English combines letters to form words, which then form sentences etc.
Now, I’m starting to understand what my Chinese-speaking friends mean when they tell me that some combination of Chinese characters are,
“just sounds, they don’t mean anything!”
I must apologize to them that I was so stupid before :S
Two, I am seeing the world through Chinese eyes since we are learning basic vocabulary, which is fascinating when you compare them with English (and mind-boggling when they don’t connect or sound anything like the original!)…
For example, Spain is as Xibanya, Australia is Aodaliya, England is Ying-guo (sounds almost similar) but American is Mei-guo and Portugal is Pu-tao-ya!
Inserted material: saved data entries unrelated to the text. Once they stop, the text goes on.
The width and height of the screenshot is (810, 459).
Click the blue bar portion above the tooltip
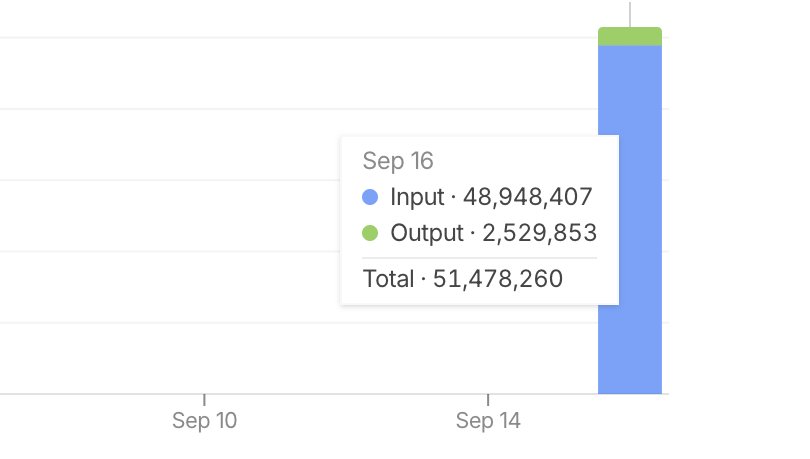point(630,90)
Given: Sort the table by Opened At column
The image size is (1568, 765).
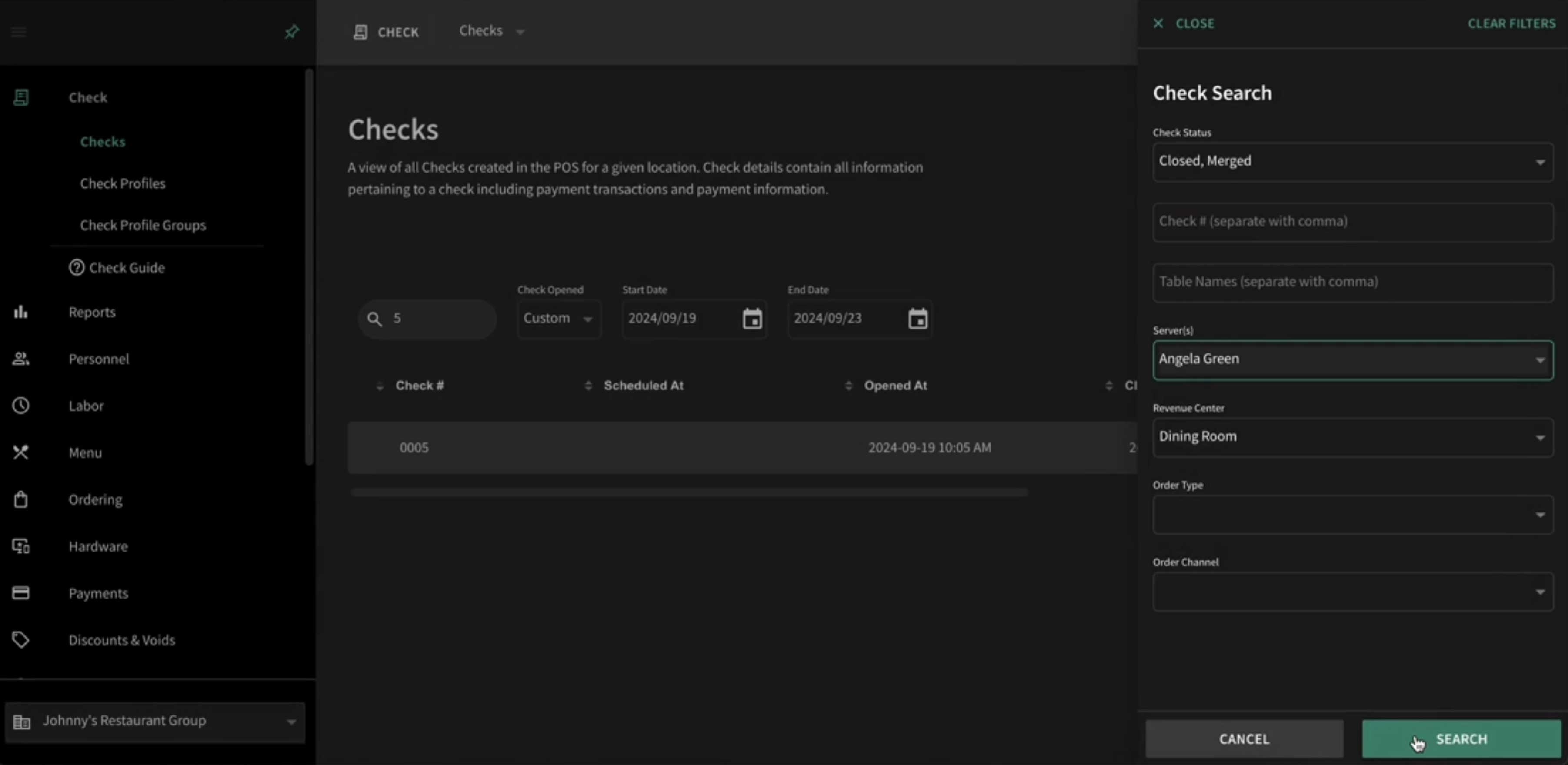Looking at the screenshot, I should (x=895, y=386).

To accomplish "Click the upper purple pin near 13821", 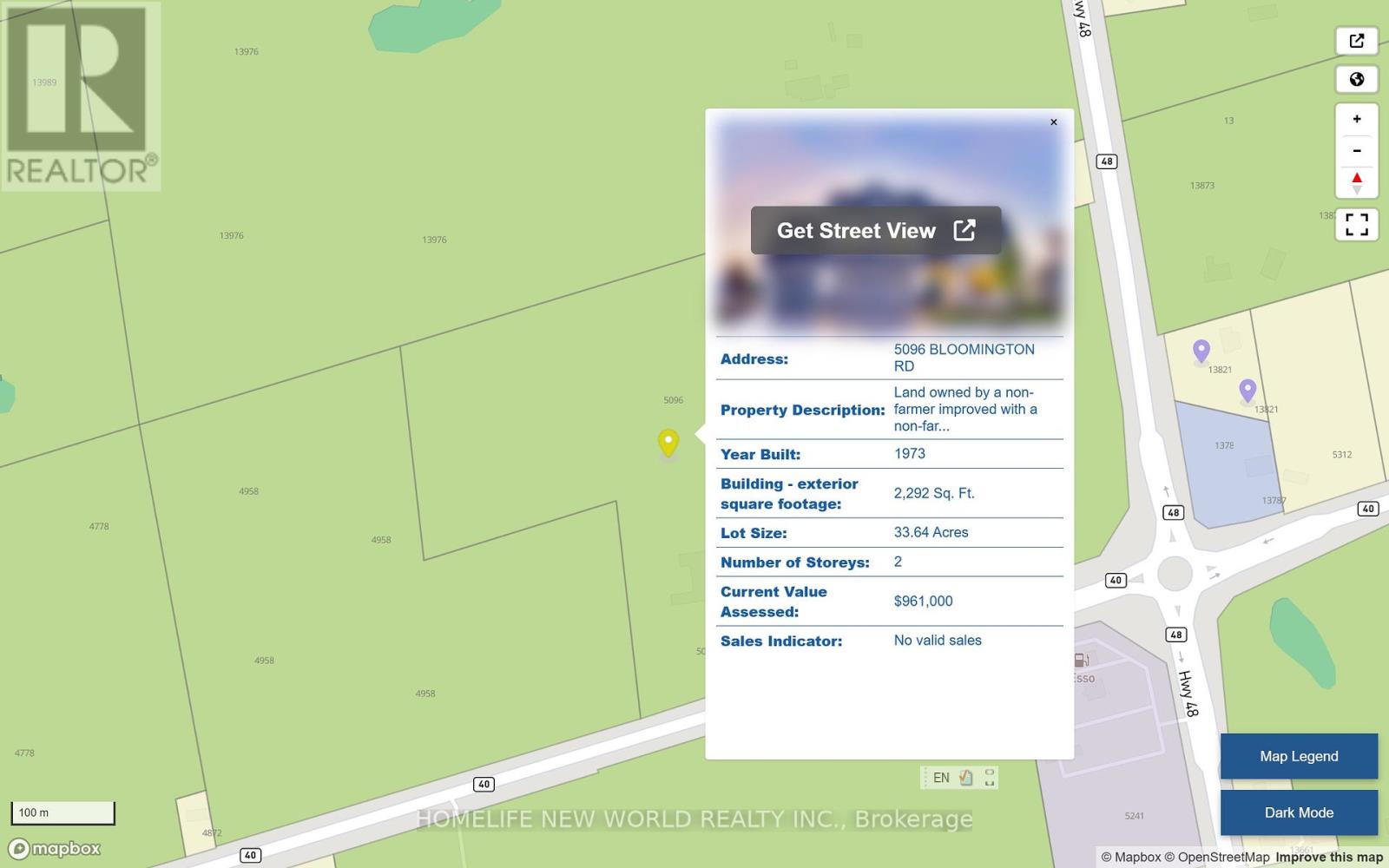I will coord(1201,350).
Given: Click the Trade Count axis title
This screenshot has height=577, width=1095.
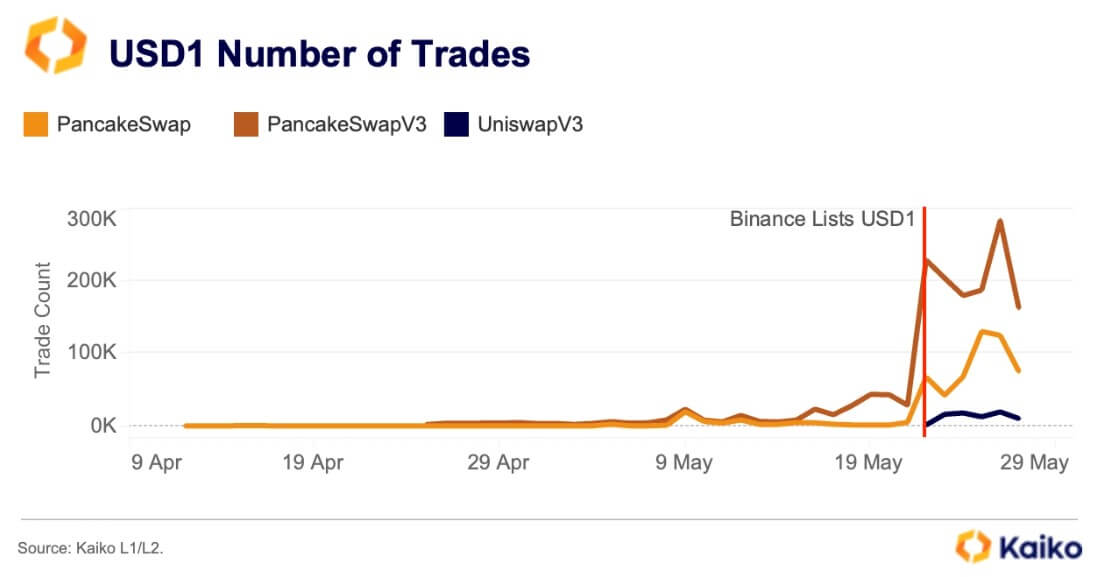Looking at the screenshot, I should coord(44,320).
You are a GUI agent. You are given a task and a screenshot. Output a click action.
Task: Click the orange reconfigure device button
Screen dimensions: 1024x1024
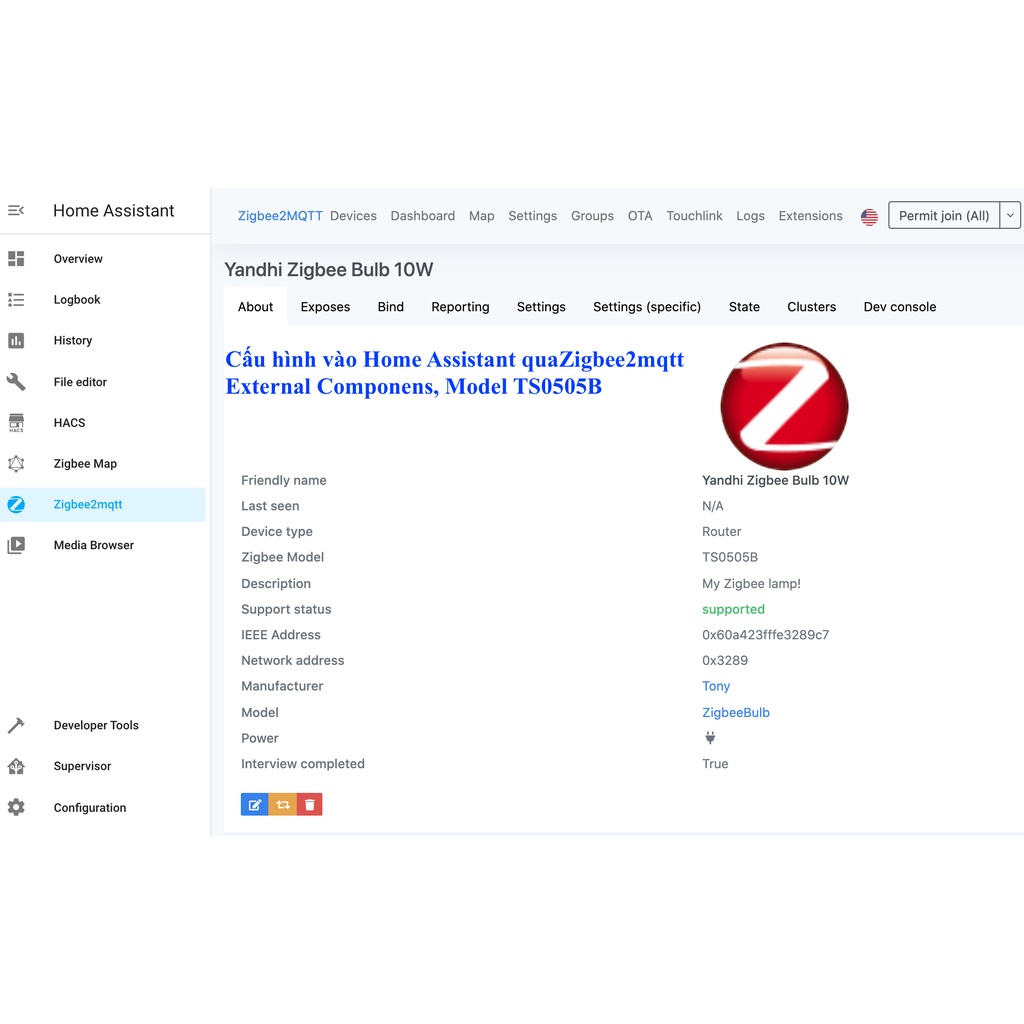point(283,805)
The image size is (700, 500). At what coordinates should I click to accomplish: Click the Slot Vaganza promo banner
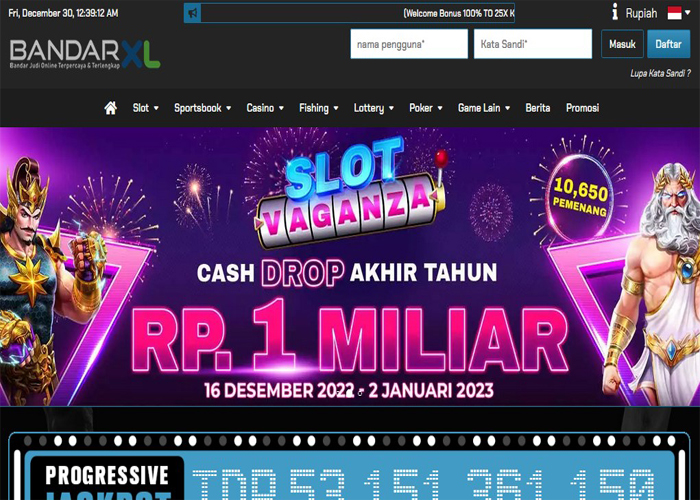coord(350,267)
And South America is Nan Mei *_* which makes sense really because “nan” is South and “mei” is a shortform of America. Interestingly, Mei-guo means “beautiful country”.
I was also amazed by the rules behind “wu” and “u” and “yi” and “i”!
Third, it’s agony and torture learning how to make new sounds in a language completely different from your own!
Chinese has 4 tones and we have trouble with the third tone (ma=horse) because it sounds like the second tone (ma=hemp)…
Also, I can’t tell the difference between “zh” from “z” or “chi” from “ci”! Other than that, I’m alright because my Cantonese helps me translate most words easily.
Thankfully, our Chinese teacher is not that strict with pronouncing it the Bejing way i.e. with “dianr” but she insists we enunciate each syllable precisely – no swallowing allowed!!!
She’s encouraging us to take the HSK (Hanyu Shuiping Kaoshi), or the Chinese Proficiency Test by Hanban /Confucius Institute Headquarters.
HSK consists of six levels, namely the HSK (Level 1), HSK (Level 2), HSK (Level 3), HSK (Level 4), HSK (Level 5), and HSK (Level 6).
New HSK Test
HSK test began to be designed by Beijing Language Institute at Beijing Language and Culture University (BLCU). In March 2010, the new HSK test was introduced. The new HSK test was launched by Hanban in an effort to better serve Chinese language learners. The test is the result of coordinated efforts by experts from different disciplines including Chinese language teaching, linguistics, psychology and educational measurement. The new HSK test combines the advantages of the original HSK while taking into consideration recent trends in Chinese language training by conducting surveys and making use of the latest findings in international language testing.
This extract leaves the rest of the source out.